In realtà il progetto muove dal desiderio e dalla necessità di rivedere, approfondendoli, il simbolismo e il liberty nell’ambito della storia svizzera. La produzione artistica elvetica degli anni attorno al 1900 è, infatti, tuttora poco conosciuta. Le monografie e gli studi finora intrapresi in materia non consentono un’accurata visione d’insieme. Sebbene l’attività di alcuni tra i più significativi artisti svizzeri, quali Ferdinand Hodler, Cuno Amiet, Giovanni Giacometti e Félix Vallotton, si situi attorno al 1900, sono rari i tentativi di porre in relazione le loro proposizioni con quelle dei loro contemporanei e connazionali meno noti al fine di individuare i tratti fondamentali e la complessa varietà di questo periodo di transizione. La rassegna vuole porre in risalto la molteplicità della produzione artistica svizzera dell’epoca, presentando numerosi artisti pressoché sconosciuti oltre i confini nazionali. Grazie ai prestiti ottenuti da oltre 30 musei e diverse collezioni private, vengono presentati circa 80 dipinti e 40 opere su carta.
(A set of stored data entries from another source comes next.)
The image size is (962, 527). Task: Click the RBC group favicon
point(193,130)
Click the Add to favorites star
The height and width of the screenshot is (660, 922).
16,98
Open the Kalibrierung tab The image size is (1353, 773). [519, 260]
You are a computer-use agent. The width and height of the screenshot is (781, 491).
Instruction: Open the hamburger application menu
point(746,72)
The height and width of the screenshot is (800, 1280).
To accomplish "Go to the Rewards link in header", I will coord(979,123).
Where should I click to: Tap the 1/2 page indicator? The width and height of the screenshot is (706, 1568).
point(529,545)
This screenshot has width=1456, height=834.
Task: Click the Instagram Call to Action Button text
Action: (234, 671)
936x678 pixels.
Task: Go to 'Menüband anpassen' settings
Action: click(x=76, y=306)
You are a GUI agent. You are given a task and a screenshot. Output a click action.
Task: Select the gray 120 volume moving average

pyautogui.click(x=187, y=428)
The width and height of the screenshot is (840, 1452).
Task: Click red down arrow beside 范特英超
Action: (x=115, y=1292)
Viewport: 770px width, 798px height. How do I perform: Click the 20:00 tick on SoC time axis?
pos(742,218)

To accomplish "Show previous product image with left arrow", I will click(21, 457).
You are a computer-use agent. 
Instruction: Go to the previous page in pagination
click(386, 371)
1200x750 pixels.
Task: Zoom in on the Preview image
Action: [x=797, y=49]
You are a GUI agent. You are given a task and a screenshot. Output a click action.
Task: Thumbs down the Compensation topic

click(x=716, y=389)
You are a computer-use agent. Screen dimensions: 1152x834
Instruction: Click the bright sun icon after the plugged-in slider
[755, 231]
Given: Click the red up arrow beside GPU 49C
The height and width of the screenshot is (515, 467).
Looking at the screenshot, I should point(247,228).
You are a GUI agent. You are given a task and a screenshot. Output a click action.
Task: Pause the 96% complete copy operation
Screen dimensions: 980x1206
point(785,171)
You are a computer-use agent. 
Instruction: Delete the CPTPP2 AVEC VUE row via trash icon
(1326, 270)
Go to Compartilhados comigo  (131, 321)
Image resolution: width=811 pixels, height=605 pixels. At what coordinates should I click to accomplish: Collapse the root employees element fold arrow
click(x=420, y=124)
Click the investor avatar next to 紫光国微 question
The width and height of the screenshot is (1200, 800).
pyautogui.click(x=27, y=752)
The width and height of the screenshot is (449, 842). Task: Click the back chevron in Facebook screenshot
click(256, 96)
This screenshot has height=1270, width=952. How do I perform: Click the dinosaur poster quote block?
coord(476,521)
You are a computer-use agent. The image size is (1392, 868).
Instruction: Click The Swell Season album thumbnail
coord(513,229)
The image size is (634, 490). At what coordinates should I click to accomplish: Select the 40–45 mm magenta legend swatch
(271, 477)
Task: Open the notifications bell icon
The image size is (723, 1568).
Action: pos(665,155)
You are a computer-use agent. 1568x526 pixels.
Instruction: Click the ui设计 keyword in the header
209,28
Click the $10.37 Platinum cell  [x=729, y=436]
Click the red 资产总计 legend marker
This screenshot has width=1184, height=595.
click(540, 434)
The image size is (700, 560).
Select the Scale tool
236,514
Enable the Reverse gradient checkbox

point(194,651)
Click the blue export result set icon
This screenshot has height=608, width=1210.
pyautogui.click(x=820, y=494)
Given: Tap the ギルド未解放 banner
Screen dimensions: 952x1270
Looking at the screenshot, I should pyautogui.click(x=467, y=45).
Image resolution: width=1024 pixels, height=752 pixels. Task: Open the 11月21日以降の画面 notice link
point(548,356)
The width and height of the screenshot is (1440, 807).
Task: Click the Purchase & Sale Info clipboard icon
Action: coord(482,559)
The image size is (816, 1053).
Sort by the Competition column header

In considerazione delle differenze che distinguono gli sviluppi stilistici della pittura svizzera attorno al 1900, determinate dai diversi paesaggi culturali e dai luoghi di formazione, la fortunata collaborazione tra il Kunstmuseum di Solothurn, iniziatore del progetto, e i due interlocutori di aree linguistiche diverse – Villa dei Cedri di Bellinzona e il Musée cantonal des Beaux-Arts di Sion – acquista un significato particolare. La comune elaborazione del progetto, fondata fin dall’inizio su proposte e scelte congiunte, raggiunge l’obiettivo, più volte auspicato, di un interscambio tra le varie aree culturali svizzere. A ciò si aggiunge la presenza nelle collezioni di tutti e tre i musei coinvolti di un notevole patrimonio di opere risalenti agli anni intorno al 1900: il Kunstmuseum di Solothurn vanta alcuni capolavori di Ferdinand Hodler, Cuno Amiet e Albert Trachsel, mentre nelle collezioni di Villa dei Cedri e del Musée cantonal des Beaux-Arts di Sion si trovano importanti opere di Fausto Agnelli, Edoardo Berta e Luigi Rossi, rispettivamente dell’”Ecole de Savièse”, di Ernest Biéler, Marguerite Burnat-Provins e di Edouard Vallet. In questo senso le esposizioni di Solothurn, Bellinzona e Sion costituiscono un significativo contributo alla valorizzazione e allo studio delle rispettive collezioni.
La mostra è accompagnata da un importante catalogo in tre edizioni (italiana, francese e tedesca) corredato da 80 tavole a colori e 40 in bianco-nero. Il volume – a cura di Christoph Vögele, Matteo Bianchi e Pascal Ruedin con la collaborazione di Simona Martinoli e Franz Müller – raccoglie saggi di Rossana Bossaglia, Oskar Bätschmann, Pascal Ruedin, Franz Müller, Matteo Bianchi, Reto Bonifaci e Daniela Hardmeier, Beat Stutzer, Christoph Vögele, oltre ad apparati comprendenti una puntuale bibliografia e le biografie degli artisti interessati dalla mostra. La cura redazionale del catalogo è assicurata dall’Istituto svizzero di studi d’arte con sede a Zurigo.